跆拳道的錦標賽預賽正式落下帷幕,京極真順利進入第二天的半決賽,對此望月彌生並不意外。道了句“恭喜”後,也表明自己明天會準時到場,隨即繼續調查有關於裏希的情報。

明明感覺沒過多久,毛利蘭忽然打了個電話過來,急切地說著鈴木園子出了車禍。聽到這個消息時,望月彌生還有些不可思議,剛才還興高采烈地告訴她京極真入半決賽的人,怎麽就突然出車禍了呢?

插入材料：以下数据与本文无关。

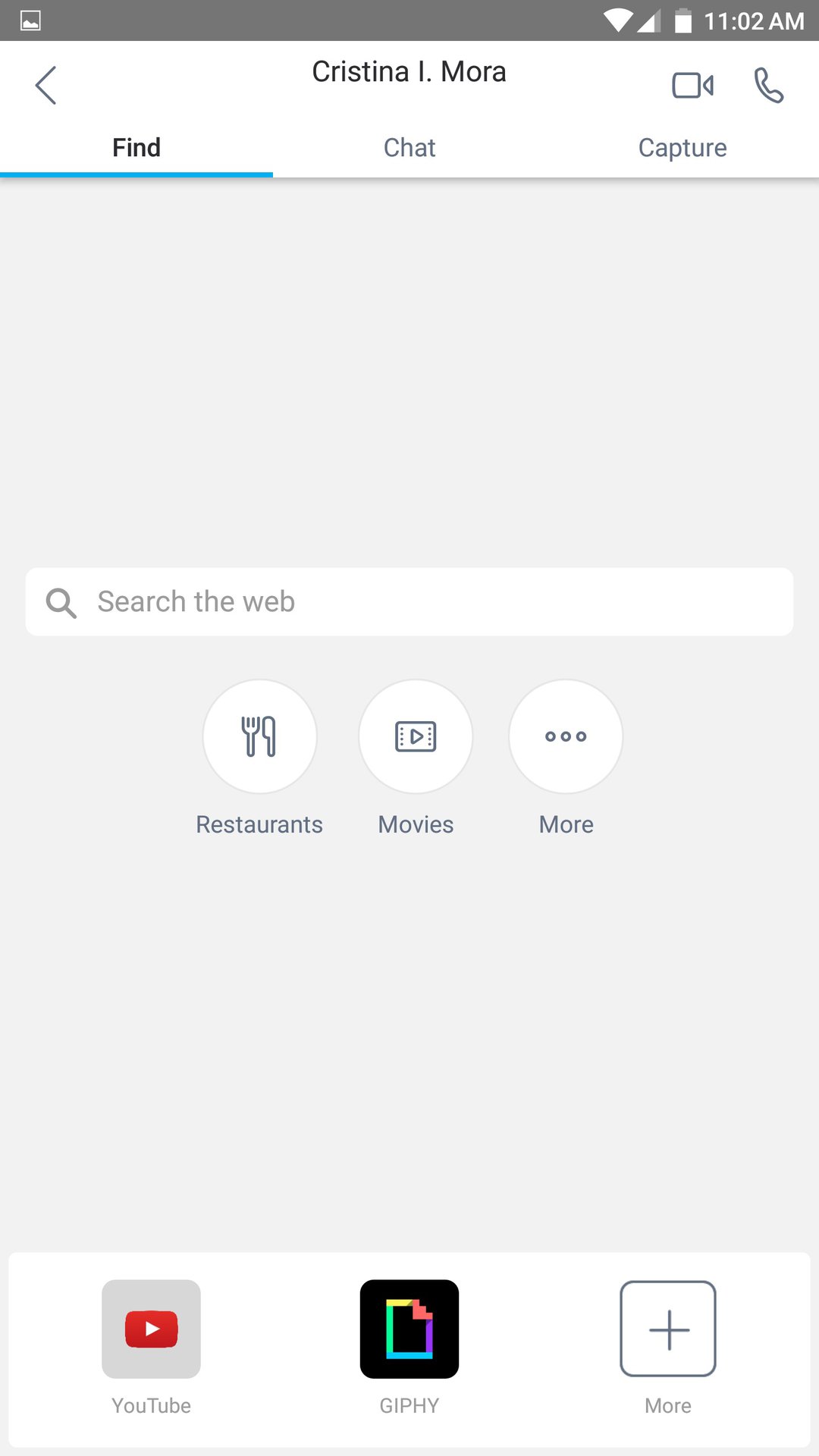
Task: Switch to the Chat tab
Action: [x=410, y=147]
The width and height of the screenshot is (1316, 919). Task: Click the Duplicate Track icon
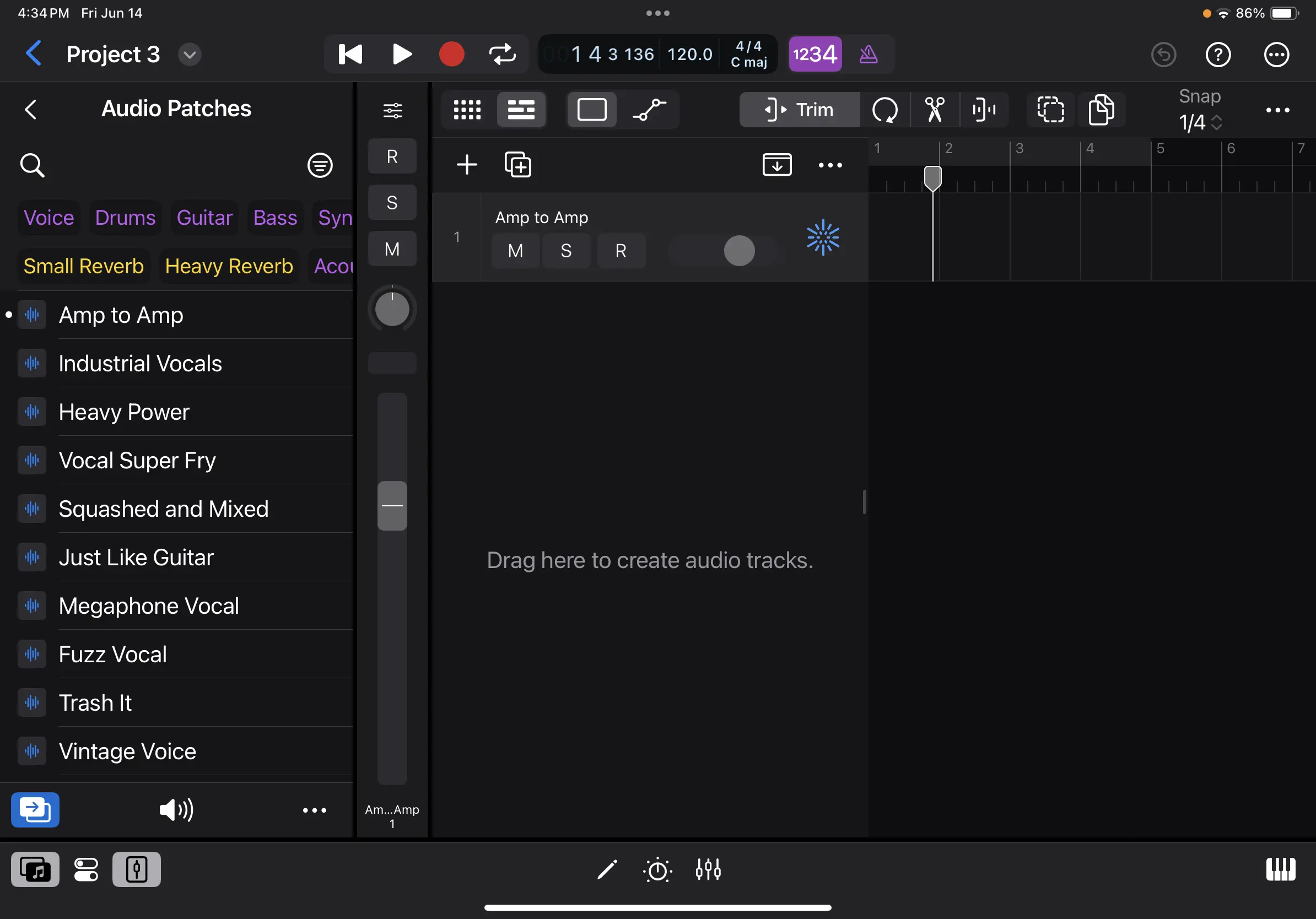pos(517,165)
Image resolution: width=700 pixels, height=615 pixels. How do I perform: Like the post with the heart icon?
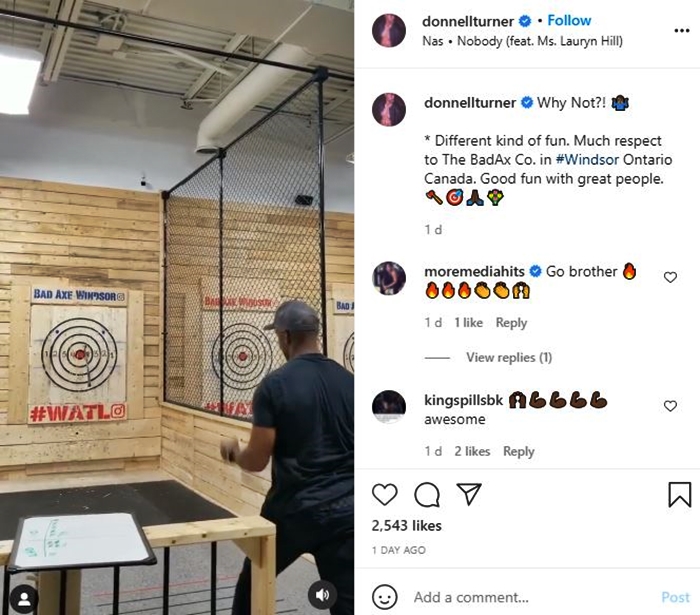384,494
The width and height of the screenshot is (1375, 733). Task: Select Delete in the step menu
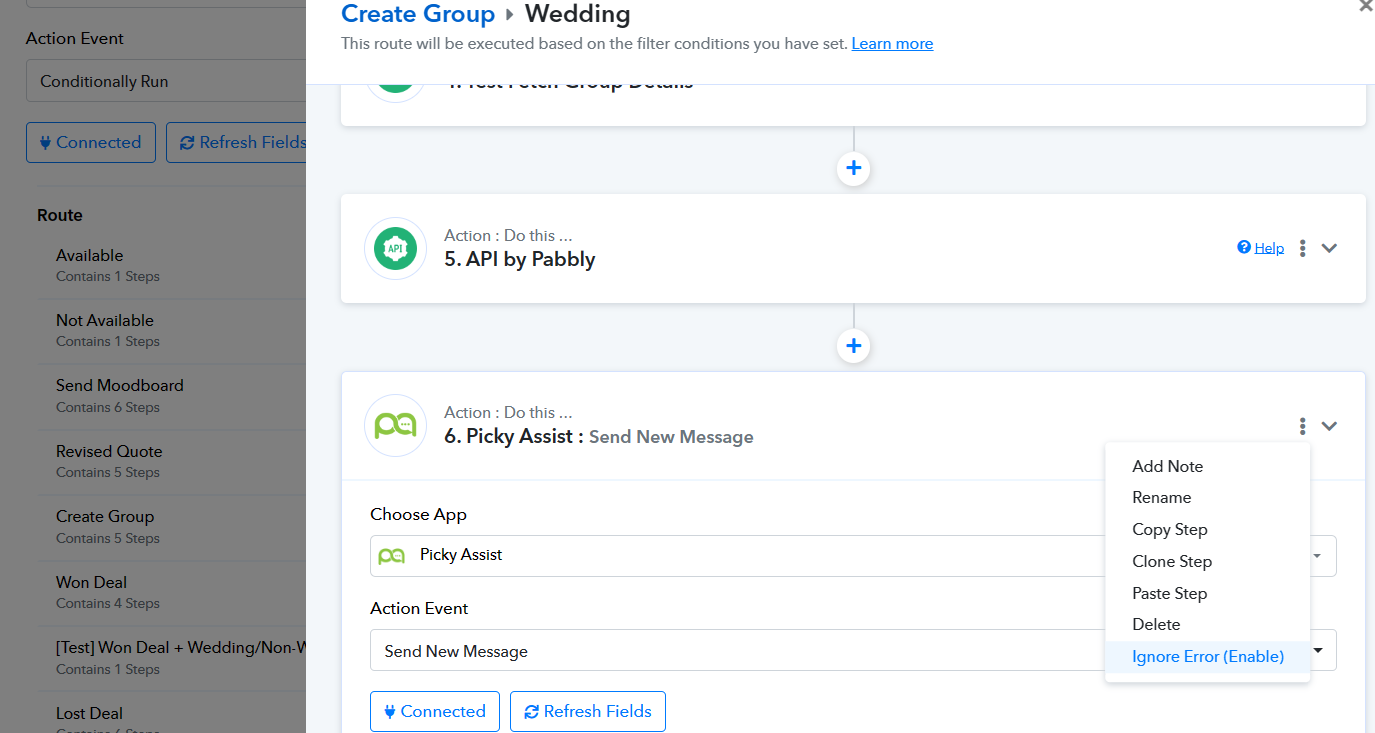pyautogui.click(x=1156, y=624)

不應該啊,她明明已經叮囑過不要讓鈴木園子獨自一人的。

“快到晚飯飯點的時候,園子問我要不要跟她和京極先生一起去吃,因為新一要留下來做安保工作,我和亞瑟就留下來陪他了。新一昨天跟我提過,你說不要讓園子一個人待著,我以為——我以為有京極先生在,她無論如何也不會出什麽事的,結果···”

望月彌生有些惱,但這並不針對毛利蘭,而是針對傷害了鈴木園子的罪魁禍首。她壓下心底的氣憤,輕輕拍著毛利蘭的後背,輕聲細語地安撫她,讓她不要自責。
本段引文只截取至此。